▶ **EXTRACT PROVIDED**:
BEGIN
This appeal arises pursuant to the Texas Workers’ Compensation Commission Act, TEX. LAB. CODE ANN. § et seq. (1989 Act). A contested case hearing was held on July 31, 2003. The hearing officer determined that the respondent (claimant) is entitled to supplemental income benefits (SIBs) for the 12th quarter. The appellant (carrier) appeals on sufficiency of the evidence grounds. The claimant responds, urging affirmance.
DECISION
Affirmed.
Eligibility criteria for SIBs entitlement are set forth in Section 408.142(a) and Tex. W.C. Comm’n, 28 TEX. ADMIN. CODE § 130.102 (Rule 130.102). The SIBs criterion in issue is whether the claimant made a good faith effort to obtain employment commensurate with her ability to work during the qualifying period for the 12th quarter. Rule 130.102(d)(2) provides that an injured employee has made a good faith effort to obtain employment commensurate with the employee’s ability to work if the employee has been enrolled in, and satisfactorily participated in, a full-time vocational rehabilitation program sponsored by the Texas Rehabilitation Commission (TRC) during the qualifying period. Rule 130.101(8) provides the following definition:
Full time vocational rehabilitation program–Any program, provided by the [TRC] or a private provider of vocational rehabilitation services that is included in the Registry of Private Providers of Vocational Rehabilitation Services, for the provision of vocational rehabilitation services designed to assist the injured employee to return to work that includes a vocational rehabilitation plan. A vocational rehabilitation plan includes, at a minimum, an employment goal, any intermediate goals, a description of the services to be provided or arranged, the start and end dates of the described services, and the injured employee’s responsibilities for the successful completion of the plan.
It is undisputed that the claimant sustained a compensable injury on _____________; that she reached maximum medical improvement on September 14, 1999, with an impairment rating of 15%; that the qualifying period for the 12th quarter was from January 8 through April 8, 2003; and that the 12th quarter was from April 22 through July 21, 2003.
END
▶ **USING THE INFORMATION**:
a – Rewrite the paragraph of the appeal decision that begins "Eligibility criteria for SIBs entitlement" as a short bulleted list that keeps its main facts.
b – According to the appeal decision, what dates did the qualifying period for the 12th quarter cover?
c – Proceed with the appeal decision from the point where it stops.
The items that come after the appeal decision are separate material with no connection to it.

▶ **Pixel coordinate grounding data**:
BEGIN
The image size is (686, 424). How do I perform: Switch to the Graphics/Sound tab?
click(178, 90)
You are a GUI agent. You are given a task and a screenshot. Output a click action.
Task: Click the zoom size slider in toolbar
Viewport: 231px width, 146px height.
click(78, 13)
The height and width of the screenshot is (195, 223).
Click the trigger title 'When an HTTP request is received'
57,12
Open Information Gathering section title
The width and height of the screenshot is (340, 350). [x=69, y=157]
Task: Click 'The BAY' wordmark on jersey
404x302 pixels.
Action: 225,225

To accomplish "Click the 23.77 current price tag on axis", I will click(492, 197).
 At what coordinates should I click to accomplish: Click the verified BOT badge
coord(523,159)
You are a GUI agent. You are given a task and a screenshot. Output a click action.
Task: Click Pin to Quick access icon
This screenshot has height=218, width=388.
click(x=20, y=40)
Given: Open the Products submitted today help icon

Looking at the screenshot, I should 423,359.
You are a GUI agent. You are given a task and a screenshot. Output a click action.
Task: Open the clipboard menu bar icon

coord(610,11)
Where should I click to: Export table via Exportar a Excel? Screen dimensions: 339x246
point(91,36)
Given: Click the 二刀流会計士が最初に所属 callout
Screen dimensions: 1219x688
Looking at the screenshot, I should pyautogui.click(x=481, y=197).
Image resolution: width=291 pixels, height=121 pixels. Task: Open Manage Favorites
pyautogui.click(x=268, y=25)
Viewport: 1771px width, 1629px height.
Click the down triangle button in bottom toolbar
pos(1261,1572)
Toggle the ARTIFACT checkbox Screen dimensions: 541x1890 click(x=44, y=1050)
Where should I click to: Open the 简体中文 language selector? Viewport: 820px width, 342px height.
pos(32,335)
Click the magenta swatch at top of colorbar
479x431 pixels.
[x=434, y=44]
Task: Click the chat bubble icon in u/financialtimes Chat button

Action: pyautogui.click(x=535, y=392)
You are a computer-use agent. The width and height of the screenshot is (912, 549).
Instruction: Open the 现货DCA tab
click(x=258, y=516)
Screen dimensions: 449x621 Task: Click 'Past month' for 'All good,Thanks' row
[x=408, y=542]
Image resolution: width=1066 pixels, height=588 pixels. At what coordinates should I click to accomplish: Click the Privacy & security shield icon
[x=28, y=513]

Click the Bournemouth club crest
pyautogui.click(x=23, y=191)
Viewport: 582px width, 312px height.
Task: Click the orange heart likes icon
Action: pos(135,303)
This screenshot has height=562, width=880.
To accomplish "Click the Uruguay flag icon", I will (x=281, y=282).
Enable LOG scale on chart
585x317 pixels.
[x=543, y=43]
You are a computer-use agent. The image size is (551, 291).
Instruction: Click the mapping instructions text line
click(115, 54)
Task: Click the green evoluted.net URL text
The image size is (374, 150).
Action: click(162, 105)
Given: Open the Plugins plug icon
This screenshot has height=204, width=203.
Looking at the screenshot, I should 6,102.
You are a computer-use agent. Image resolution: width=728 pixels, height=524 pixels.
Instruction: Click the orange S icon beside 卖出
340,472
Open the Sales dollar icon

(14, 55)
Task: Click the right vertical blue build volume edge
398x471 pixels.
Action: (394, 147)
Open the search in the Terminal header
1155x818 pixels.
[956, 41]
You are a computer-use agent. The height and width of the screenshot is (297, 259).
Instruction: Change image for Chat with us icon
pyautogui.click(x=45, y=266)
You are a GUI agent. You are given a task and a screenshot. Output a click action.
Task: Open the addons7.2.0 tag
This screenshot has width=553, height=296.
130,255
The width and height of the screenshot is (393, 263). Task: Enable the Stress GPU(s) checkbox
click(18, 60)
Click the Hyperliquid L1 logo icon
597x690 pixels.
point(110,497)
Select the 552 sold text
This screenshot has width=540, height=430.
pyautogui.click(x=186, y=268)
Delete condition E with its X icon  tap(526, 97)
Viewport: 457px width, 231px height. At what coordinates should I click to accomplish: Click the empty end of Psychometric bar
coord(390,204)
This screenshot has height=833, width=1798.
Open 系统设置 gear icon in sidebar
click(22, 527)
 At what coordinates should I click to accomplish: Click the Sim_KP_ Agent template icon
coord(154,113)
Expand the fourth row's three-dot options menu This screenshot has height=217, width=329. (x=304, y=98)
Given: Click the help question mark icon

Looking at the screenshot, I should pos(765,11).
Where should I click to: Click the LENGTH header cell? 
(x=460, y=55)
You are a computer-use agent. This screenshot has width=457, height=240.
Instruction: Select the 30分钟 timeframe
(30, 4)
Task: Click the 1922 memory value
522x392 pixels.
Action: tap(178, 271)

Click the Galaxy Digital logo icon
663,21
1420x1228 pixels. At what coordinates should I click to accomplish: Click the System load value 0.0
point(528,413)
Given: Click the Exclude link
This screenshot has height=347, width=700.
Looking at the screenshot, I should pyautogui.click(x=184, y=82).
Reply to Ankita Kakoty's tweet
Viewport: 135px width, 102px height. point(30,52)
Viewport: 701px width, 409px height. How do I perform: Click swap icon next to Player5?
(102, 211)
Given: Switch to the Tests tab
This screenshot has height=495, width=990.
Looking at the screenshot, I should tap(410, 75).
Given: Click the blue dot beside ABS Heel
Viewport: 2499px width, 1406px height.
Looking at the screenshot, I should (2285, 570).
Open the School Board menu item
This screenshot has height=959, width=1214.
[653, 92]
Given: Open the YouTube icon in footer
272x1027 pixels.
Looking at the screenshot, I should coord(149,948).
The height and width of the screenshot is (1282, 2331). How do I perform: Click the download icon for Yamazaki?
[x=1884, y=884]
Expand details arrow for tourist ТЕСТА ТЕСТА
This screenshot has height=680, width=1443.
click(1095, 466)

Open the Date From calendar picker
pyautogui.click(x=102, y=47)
END
▶ **ANSWERS GIVEN**:
a –
- Section 408.142(a) and Rule 130.102 (28 Tex. Admin. Code § 130.102) set out the eligibility criteria for SIBs.
- The criterion in issue is whether the claimant made a good faith effort to obtain employment commensurate with her ability to work during the qualifying period for the 12th quarter.
- Under Rule 130.102(d)(2), an injured employee has made such an effort if, during the qualifying period, the employee was enrolled in and satisfactorily participated in a full-time vocational rehabilitation program sponsored by the Texas Rehabilitation Commission (TRC).
- Rule 130.101(8) defines a full-time vocational rehabilitation program.

b – January 8 through April 8, 2003.

c –
The evidence established that the claimant developed her initial Individualized Plan for Employment (IPE) on July 20, 2000, and that her IPE was amended on May 22, 2001, and again on February 27, 2003. The claimant’s goal is to become a Registered Nurse (RN). For the fall 2002 term, the claimant failed to maintain a 2.0 grade point average (GPA) which precluded her from registering for RN courses for the Spring 2003 term. On advice of the college where she is taking classes, the claimant enrolled in courses in the Licensed Vocational Nurse (LVN) program for the Spring 2003 term. The claimant advised TRC of her situation, which prompted the February 27, 2003, amendment of the IPE. Under the amendment, the claimant became responsible for all costs of training for the Spring 2003 term, as well as for Fall 2003, because she would be repeating the Fall 2002 course then. Contingent upon the claimant maintaining a 2.0 GPA and full-time status, TRC assistance “with cost of training will be resumed as needed.” The TRC would continue to provide counseling and guidance services and coordination of services. The TRC was aware that the claimant was taking LVN courses during the Spring 2003 term. The claimant testified that she had always been responsible for all of her costs, that she applied for grants as required by the IPE, and that TRC would cover expenses beyond her grants, but “so far, they haven’t had to.”
The carrier contends that the claimant was not satisfactorily participating in a TRC program because she was not performing the requirements of her IPE, that “active participation” does not equate to “satisfactory participation,” and that the TRC was not sponsoring the claimant during the 12th quarter qualifying period.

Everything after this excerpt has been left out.